Lay out as a numbered list the stretch from the line containing "You are a GUI" through the end of the records, skipping blank lines and leaving the pictures out.
___ DATA PROVIDED ___
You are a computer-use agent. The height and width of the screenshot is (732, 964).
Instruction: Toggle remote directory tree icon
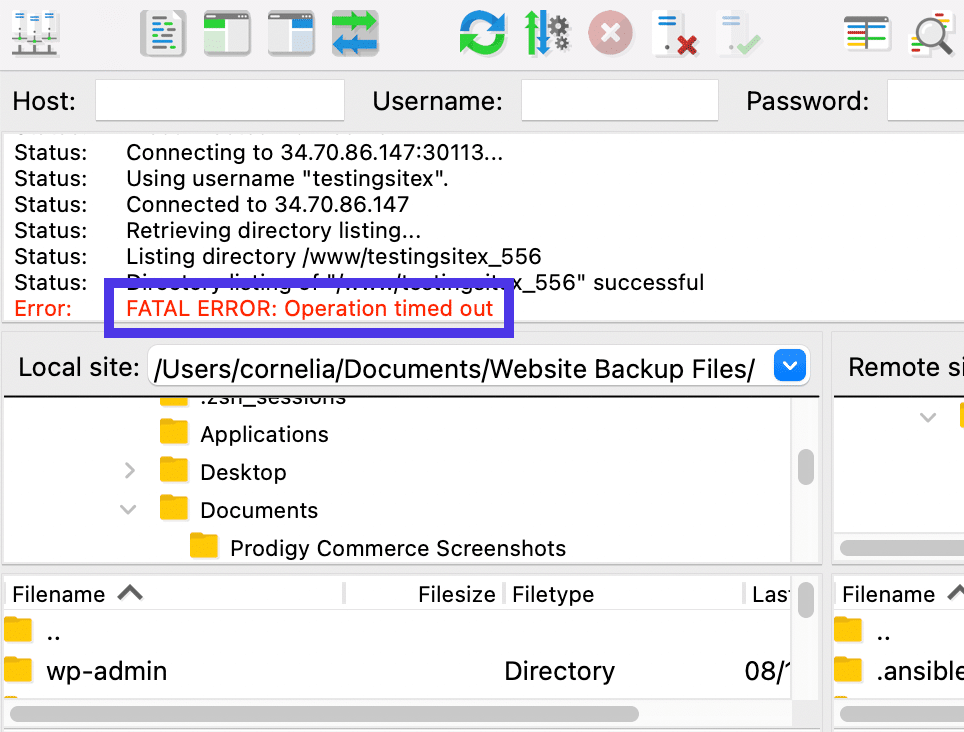point(291,34)
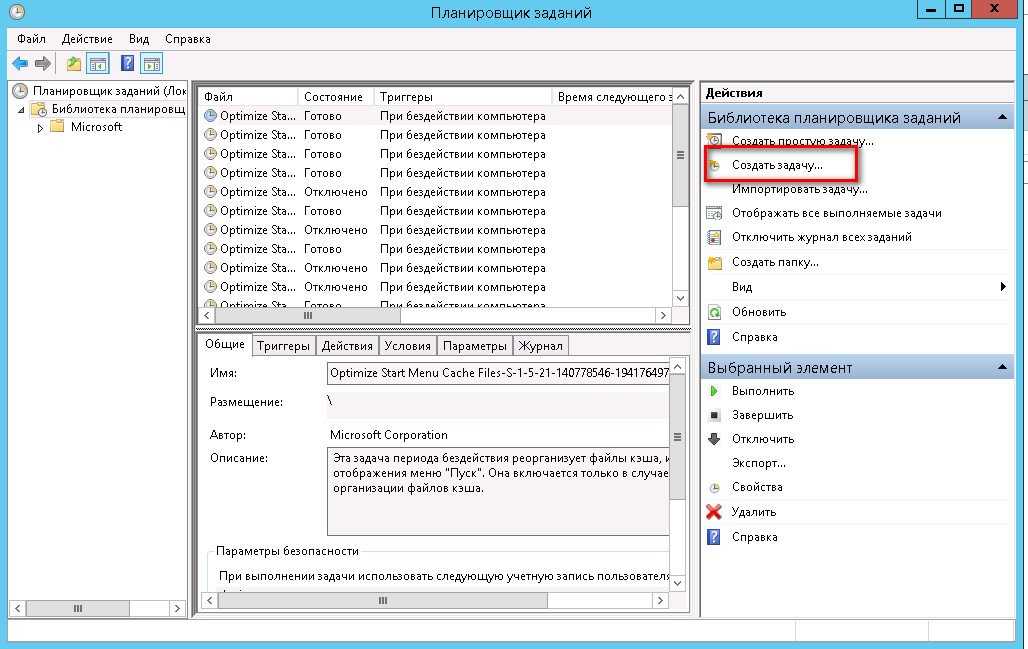The image size is (1028, 649).
Task: Click Создать задачу... action link
Action: 777,165
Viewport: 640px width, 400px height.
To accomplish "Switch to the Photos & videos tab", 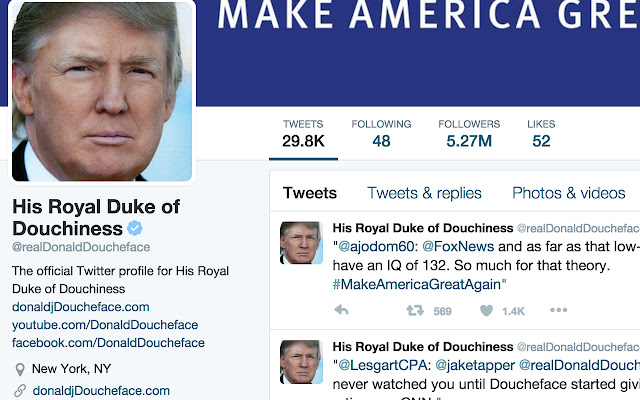I will [x=569, y=193].
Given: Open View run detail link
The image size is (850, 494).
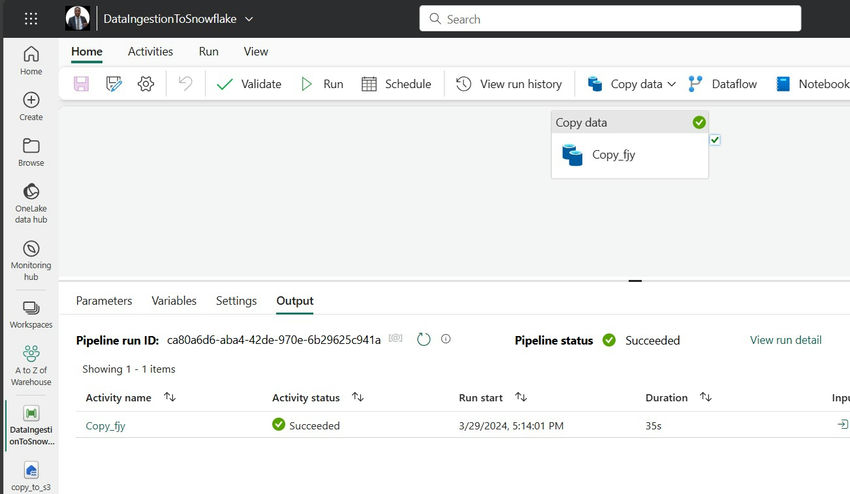Looking at the screenshot, I should tap(785, 340).
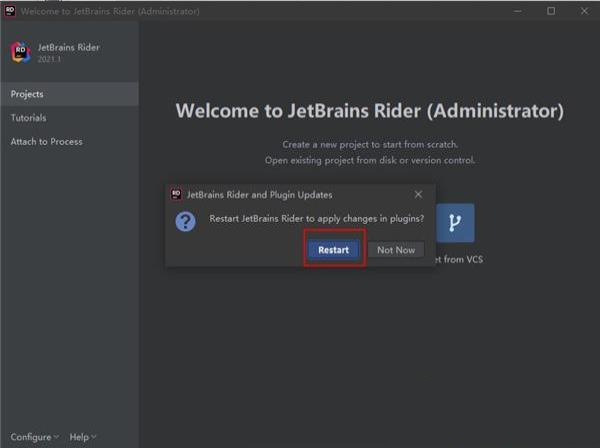Select the Projects tab in the sidebar
600x448 pixels.
[x=28, y=94]
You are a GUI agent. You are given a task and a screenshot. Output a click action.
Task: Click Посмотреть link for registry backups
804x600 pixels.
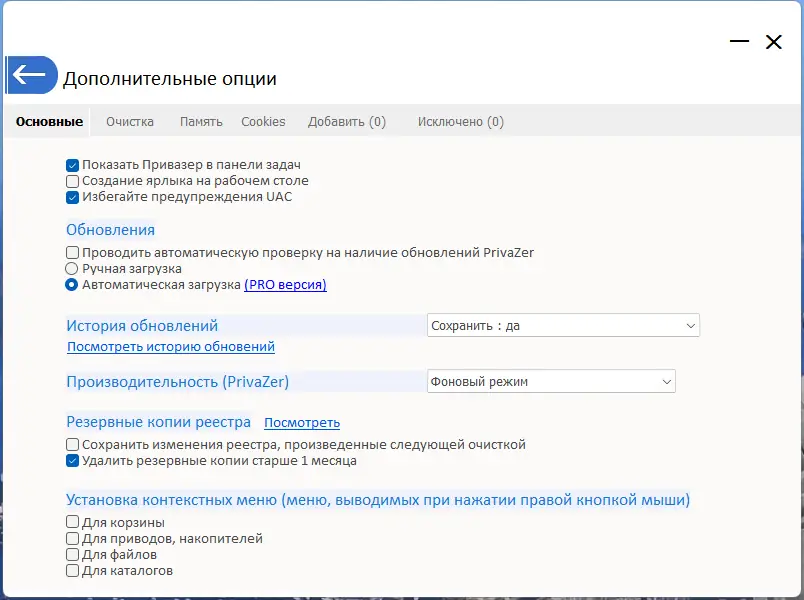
___
• [SOLUTION TO THIS PROBLEM]
1. You are a GUI agent. You are given a task and a screenshot. Output a click action.
2. Task: Click Посмотреть link for registry backups
3. 804x600 pixels.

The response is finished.